[Stored data]
——————————

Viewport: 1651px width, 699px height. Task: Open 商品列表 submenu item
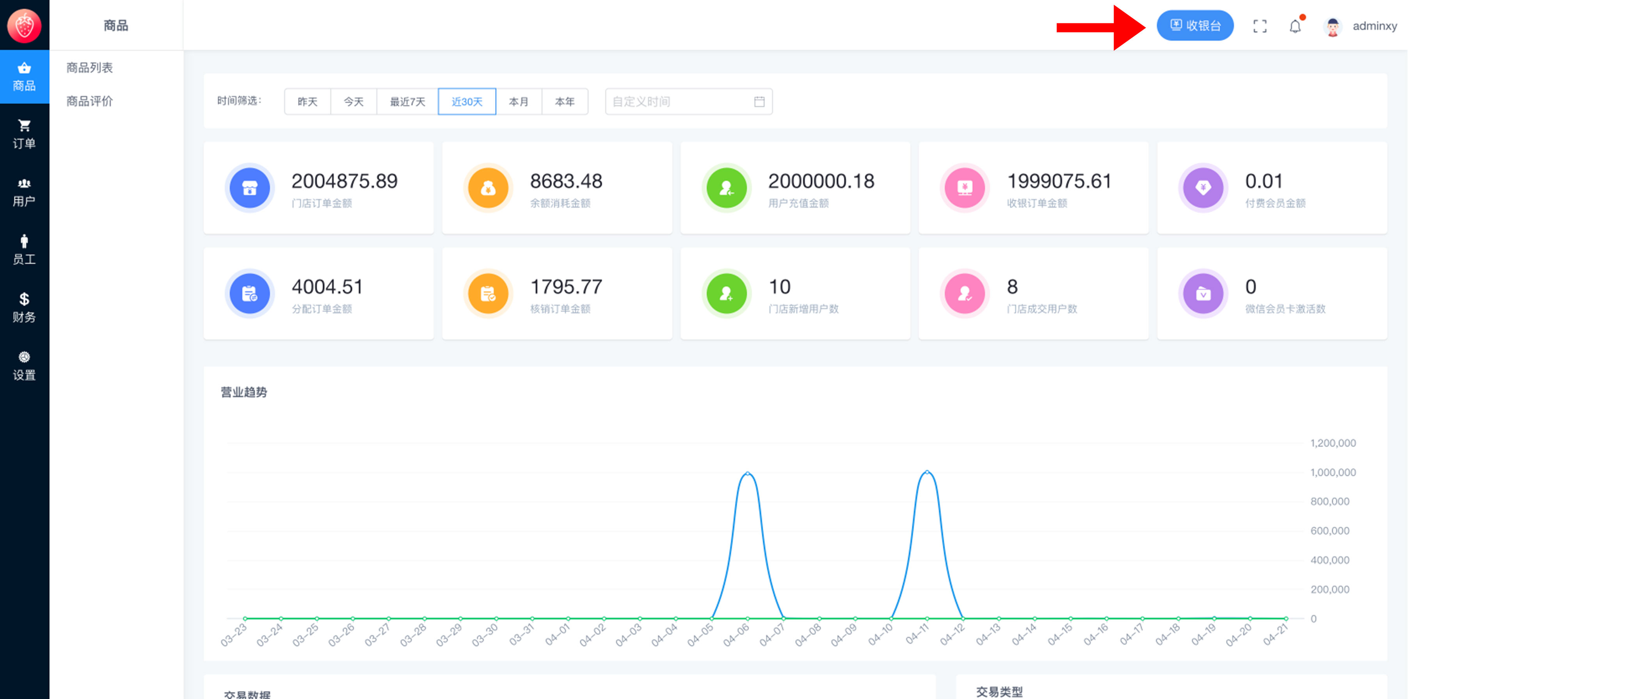(90, 67)
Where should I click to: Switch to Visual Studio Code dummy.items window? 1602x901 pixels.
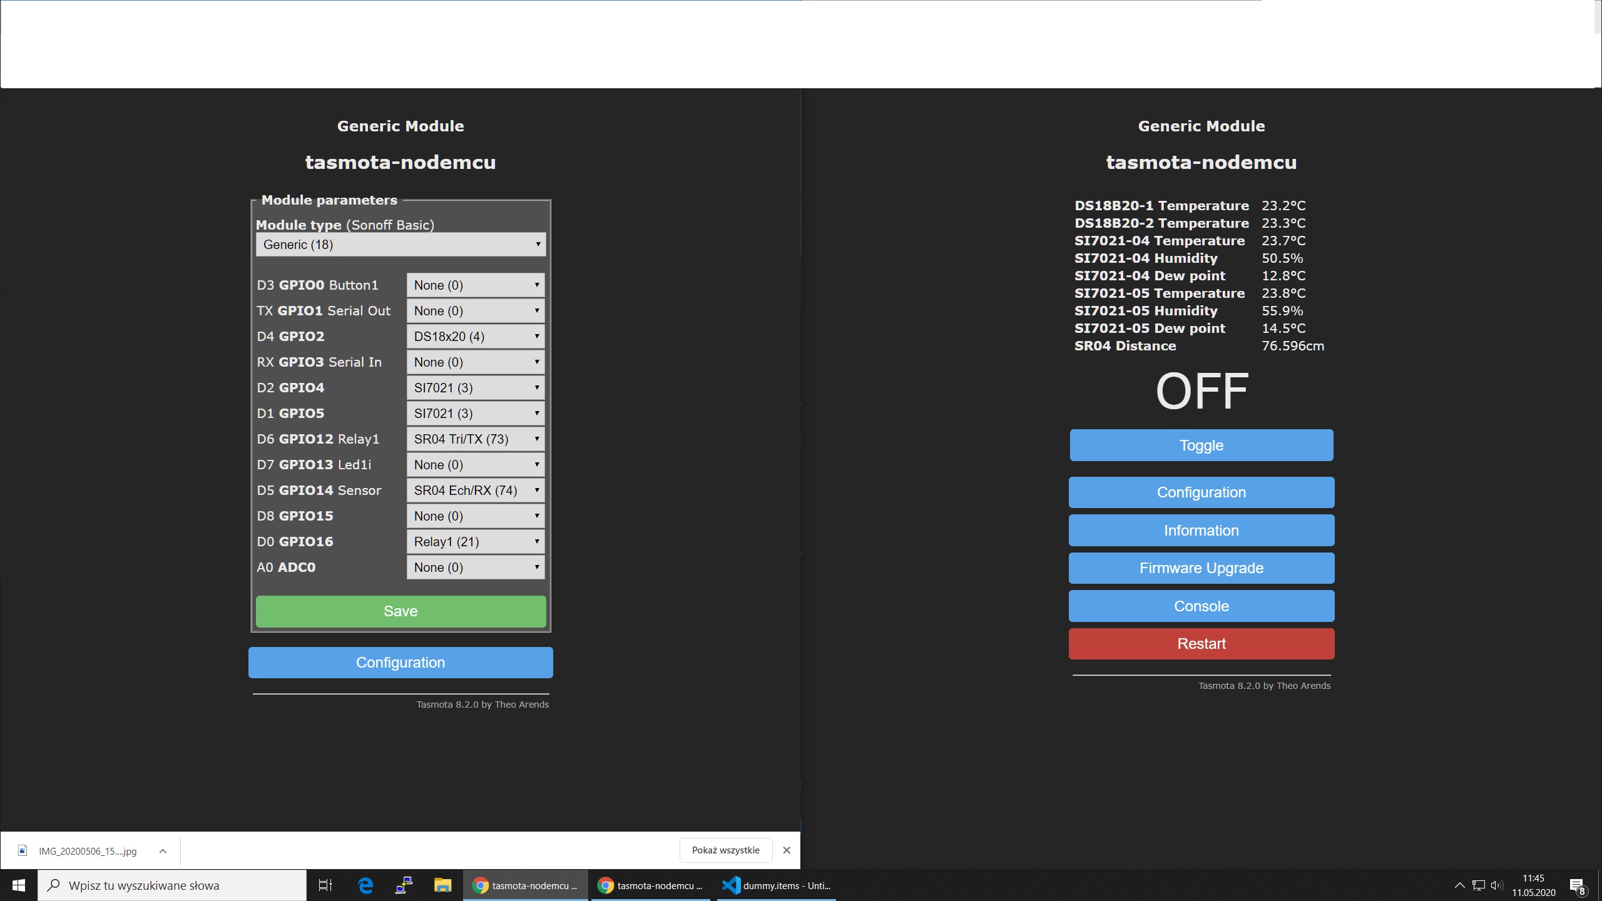pos(776,885)
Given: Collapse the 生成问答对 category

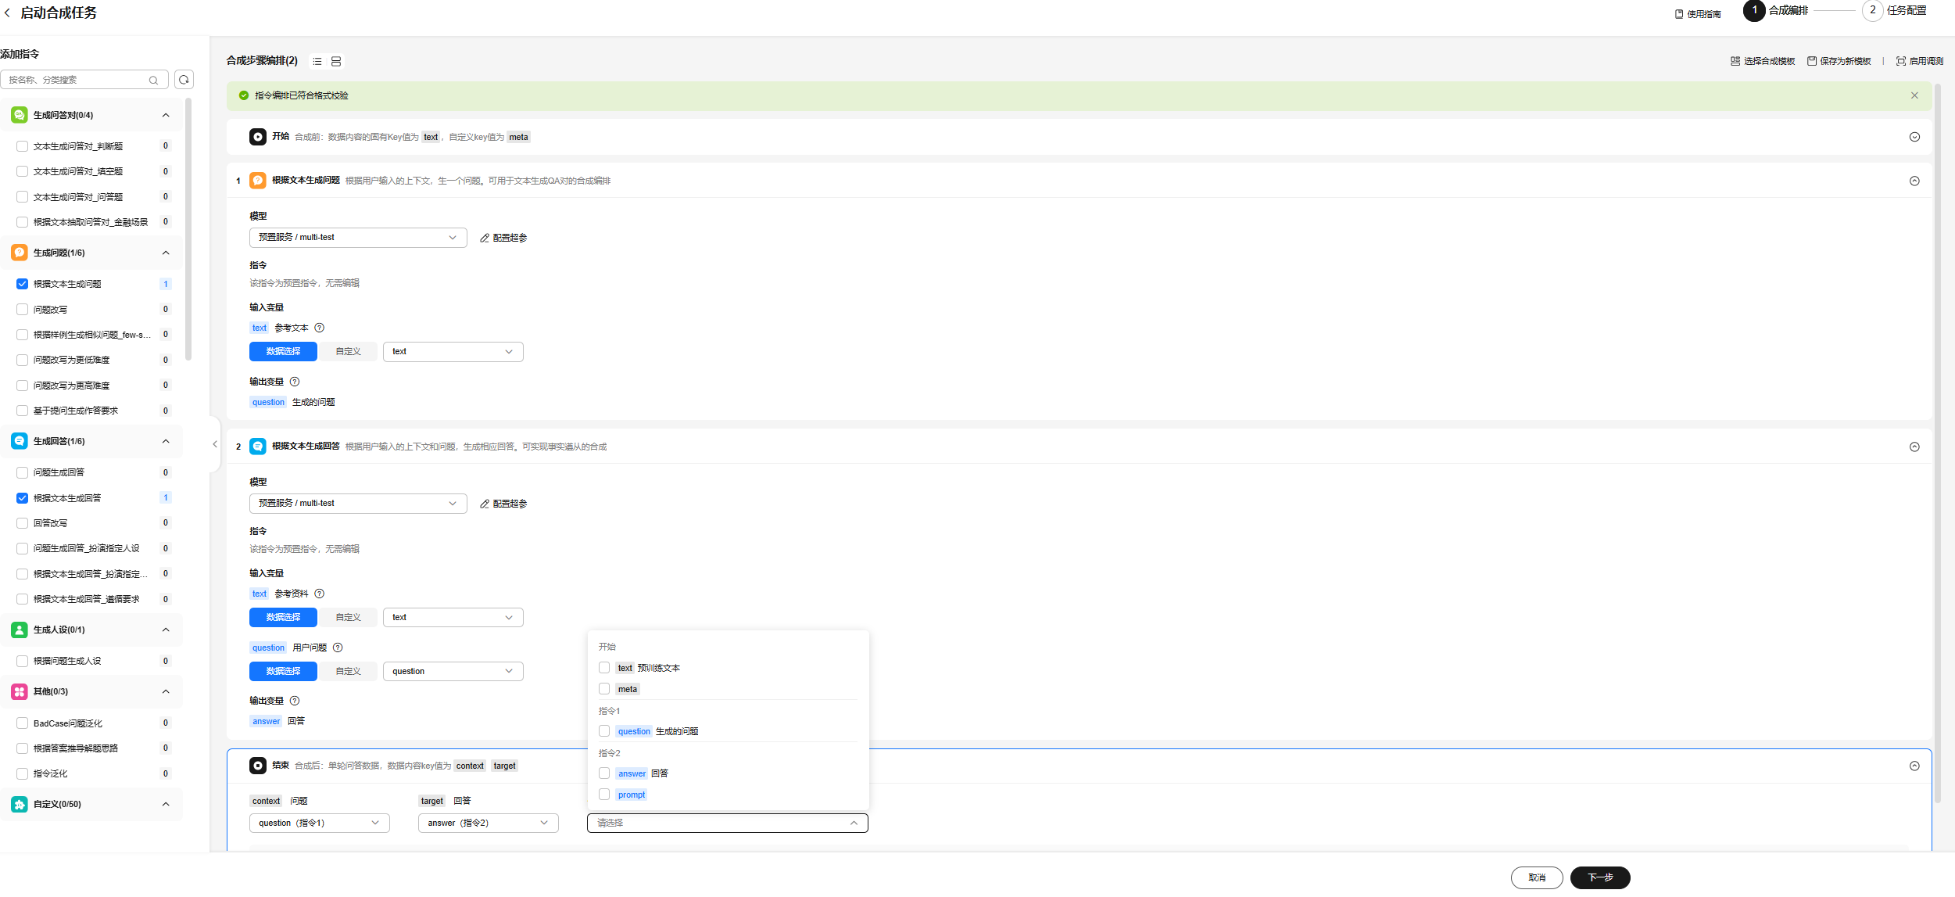Looking at the screenshot, I should coord(166,115).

——————————

What to work on:
In the copy, include exactly the lines from the one with "Where should I" through the final line of the entries above, both ends counted, and no pictures.

Task response:
Where should I click to: Switch to Visual Studio Code dummy.items window? 1602x901 pixels.
pos(776,885)
Given: Collapse the 生成问答对 category

Looking at the screenshot, I should coord(166,115).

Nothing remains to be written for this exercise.